*EJERCICIO BREVE*
Según el texto sobre lo humano, ¿qué cosas ya no se hacen con lo extraño? Enuméralas todas.

*TEXTO CITADO*
“Lo humano” es, en buena parte, una herencia de esos peculiares
animales que fueron nuestros antepasados; pero quizá sea, más bien y ante todo,
un inventario de convenciones que, más o menos deliberadamente, hemos ido
implantando en nuestros intercambios. Lo humano es lo social, las reglas de
interacción que se han ido estipulando socialmente en una cultura, y que, una
vez cristalizadas, vuelven a nosotros en forma de señas de
identidad. Todos los grupos se consideran a sí mismos arquetipos de lo humano,
y a los demás se les reserva el exilio de la extrañeza.
Así, ese conjunto de pueblos
que denominamos incorrectamente esquimales se dedican entre sí el
apelativo de inuits, que significa “persona”. No son el único ejemplo de
colectivo étnico o cultural que reserva la condición humana para sí mismo.
Lo humano, pues, somos nosotros, lo que nosotros somos o creemos ser.
Aun más: lo que hemos decidido considerar que nos define. Esa definición
establece la frontera entre la normalidad y la anomalía. Lo normal es la norma,
lo predominante, lo aceptado y reconocido como aceptable. Más allá de esos
confines, incluso dentro de nuestra propia comunidad, empieza el proceloso
territorio de lo extraño: lo que ya no se admira, ni se quiere, ni se ama, ni
se toma como seña de identidad.
Siempre que se establece una frontera hay quien habita al otro lado. En
ocasiones, hay quien se adentra vertiginosamente en esas tierras ajenas. Si el
rebaño se apiña dentro del arquetipo de lo normal, la oveja descarriada es
señalada como arquetipo de lo raro. A lo raro se le rechaza y se le teme. Hay
siempre en ello (en ellos) algo amenazante para la compacta colmena de la
tribu. Se procurará mantenerlo a distancia, y es probable que se conspire para
destruirlo, como retrata René Girard en la figura del chivo expiatorio. La
osada originalidad de Nietzsche reside, precisamente, en glorificar la figura
del heterodoxo, frente a esa conspiración timorata de la manada.

*DATOS REGISTRADOS*
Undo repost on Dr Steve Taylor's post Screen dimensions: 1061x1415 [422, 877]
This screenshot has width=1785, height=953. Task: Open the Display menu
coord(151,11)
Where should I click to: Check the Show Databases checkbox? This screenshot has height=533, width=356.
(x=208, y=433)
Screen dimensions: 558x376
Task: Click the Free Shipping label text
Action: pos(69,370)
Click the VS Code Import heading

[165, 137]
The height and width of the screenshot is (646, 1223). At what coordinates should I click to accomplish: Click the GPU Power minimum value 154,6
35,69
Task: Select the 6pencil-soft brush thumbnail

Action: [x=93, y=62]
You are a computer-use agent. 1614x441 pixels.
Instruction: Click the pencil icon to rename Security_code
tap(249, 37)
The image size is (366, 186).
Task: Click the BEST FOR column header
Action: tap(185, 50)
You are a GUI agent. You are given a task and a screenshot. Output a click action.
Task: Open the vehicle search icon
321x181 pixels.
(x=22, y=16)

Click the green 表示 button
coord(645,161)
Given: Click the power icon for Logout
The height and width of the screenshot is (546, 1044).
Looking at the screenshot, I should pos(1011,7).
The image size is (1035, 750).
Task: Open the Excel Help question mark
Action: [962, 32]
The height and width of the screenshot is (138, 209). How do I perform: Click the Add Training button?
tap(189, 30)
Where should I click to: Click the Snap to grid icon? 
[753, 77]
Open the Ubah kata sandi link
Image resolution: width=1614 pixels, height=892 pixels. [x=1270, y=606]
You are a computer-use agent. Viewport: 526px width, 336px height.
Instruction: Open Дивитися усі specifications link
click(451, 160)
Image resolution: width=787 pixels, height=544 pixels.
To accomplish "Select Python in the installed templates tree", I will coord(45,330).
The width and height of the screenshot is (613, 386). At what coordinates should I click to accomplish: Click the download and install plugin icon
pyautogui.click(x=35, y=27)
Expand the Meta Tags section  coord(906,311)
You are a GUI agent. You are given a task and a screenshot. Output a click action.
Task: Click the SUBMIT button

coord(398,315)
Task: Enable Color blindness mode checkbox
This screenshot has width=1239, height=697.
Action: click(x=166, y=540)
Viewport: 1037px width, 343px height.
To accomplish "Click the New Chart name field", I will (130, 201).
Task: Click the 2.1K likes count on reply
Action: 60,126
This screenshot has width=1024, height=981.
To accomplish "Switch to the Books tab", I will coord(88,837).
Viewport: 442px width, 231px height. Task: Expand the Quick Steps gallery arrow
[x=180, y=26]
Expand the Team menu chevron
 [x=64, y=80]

*RESPUESTA COMPLETA*
Ya no se admira, ni se quiere, ni se ama, ni se toma como seña de identidad.